_Text_.

>>>

Shopping cart help

[axiom007]

Hello all,

A newbie here.  I am helping some really cheap friends develop an ecommerce site.  I pretty much have everything in order except for one small thing.  When the customer ultimately checks out, I need to add all of the item to the order items table.  This could be one row, it could be twenty rows, ya know, however many different things they have selected.  How can I make it insert each record insert into the order items table on one click.  I apologize for the naivity of the question, but any help would be appreciated.

 

Thanks

-Richard

[pocobueno1388]

You need to use a loop. I'm assuming the items are stored in an array? Then just do something like this:

 

<?php

$items = array("item1", "item2", "item3");

foreach ($items as $item){
   $query = "INSERT INTO orders (item) VALUES ('$item')";
   $result = mysql_query($query)or die(mysql_error());
}

?>

[darkfreaks]

would it be better to array

 

$products= $_POST['item'];

[axiom007]

as of right now, the cart has it's own table that is pulls the correct rows per that session.  I do apologize fro my extreme ignorance, but I am not terribly familiar with using arrays, but am always wanting to learn more.  Would storing the values into an array be a better way to go?  Also, in looking at your example, you show (item1),(item2),(item3).  in defininf the array, do you have to have a set number of items? in the cart there could be one item, or a whole bunch of them, i.e. more than 3. once again, sorry for the ignorance, just trying to learn.

 

Thanks

-Richard

[darkfreaks]

well some code would go along way we dont know how your cart is setup to display items

[axiom007]

mysql_select_db($database_ccc, $ccc);

$query_viewcart = sprintf("SELECT shop_tracker.shop_id, shop_tracker.card_qty, shop_tracker.item_total, card_items.card_name, card_items.card_sku, card_items.image, shop_tracker.card_id FROM shop_tracker LEFT JOIN card_items on shop_tracker.card_id = card_items.card_id WHERE session_id = '".$_COOKIE['PHPSESSID']."'")

<<<

_Given problem_.
Please decide whether each statement agrees with the shopping cart thread, answering yes or no and quoting the words from the thread that settle it. 1. The first reply recommends a loop. 2. According to the original poster, the cart currently keeps its items in an array. 3. The original poster wants every selected item added to the order items table with one click.

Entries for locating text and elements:
>>>

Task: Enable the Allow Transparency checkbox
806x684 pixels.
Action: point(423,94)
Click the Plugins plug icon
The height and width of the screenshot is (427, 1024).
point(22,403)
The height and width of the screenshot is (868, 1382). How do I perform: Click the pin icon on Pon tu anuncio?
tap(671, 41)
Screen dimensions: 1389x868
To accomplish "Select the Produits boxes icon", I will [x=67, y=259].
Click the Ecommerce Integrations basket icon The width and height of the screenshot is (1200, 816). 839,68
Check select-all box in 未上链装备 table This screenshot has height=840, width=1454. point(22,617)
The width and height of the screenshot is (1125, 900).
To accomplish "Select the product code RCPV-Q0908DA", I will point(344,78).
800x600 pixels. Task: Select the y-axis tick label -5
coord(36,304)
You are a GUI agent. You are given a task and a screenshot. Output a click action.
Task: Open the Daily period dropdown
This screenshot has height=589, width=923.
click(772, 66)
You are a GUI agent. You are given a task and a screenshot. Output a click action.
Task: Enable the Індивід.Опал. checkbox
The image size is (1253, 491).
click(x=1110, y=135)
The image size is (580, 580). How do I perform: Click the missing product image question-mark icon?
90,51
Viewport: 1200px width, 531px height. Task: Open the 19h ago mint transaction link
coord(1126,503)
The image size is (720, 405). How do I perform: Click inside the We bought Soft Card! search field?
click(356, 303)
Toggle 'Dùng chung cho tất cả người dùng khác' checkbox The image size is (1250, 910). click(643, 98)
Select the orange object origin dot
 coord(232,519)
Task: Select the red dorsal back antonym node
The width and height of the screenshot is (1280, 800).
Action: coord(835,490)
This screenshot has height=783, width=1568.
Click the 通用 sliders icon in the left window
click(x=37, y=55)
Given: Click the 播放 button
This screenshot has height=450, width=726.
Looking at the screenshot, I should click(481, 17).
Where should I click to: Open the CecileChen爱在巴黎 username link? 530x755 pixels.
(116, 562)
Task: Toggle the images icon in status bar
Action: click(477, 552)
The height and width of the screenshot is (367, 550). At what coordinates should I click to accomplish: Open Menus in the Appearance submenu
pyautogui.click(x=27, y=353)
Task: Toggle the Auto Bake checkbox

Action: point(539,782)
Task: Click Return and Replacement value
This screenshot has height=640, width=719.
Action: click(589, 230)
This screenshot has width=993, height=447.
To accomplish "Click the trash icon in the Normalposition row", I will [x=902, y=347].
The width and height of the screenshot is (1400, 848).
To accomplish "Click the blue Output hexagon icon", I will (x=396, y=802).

<<<

_Output of the exercise_.
1. Yes: "You need to use a loop."
2. No: "as of right now, the cart has it's own table that is pulls the correct rows per that session."
3. Yes: "How can I make it insert each record insert into the order items table on one click."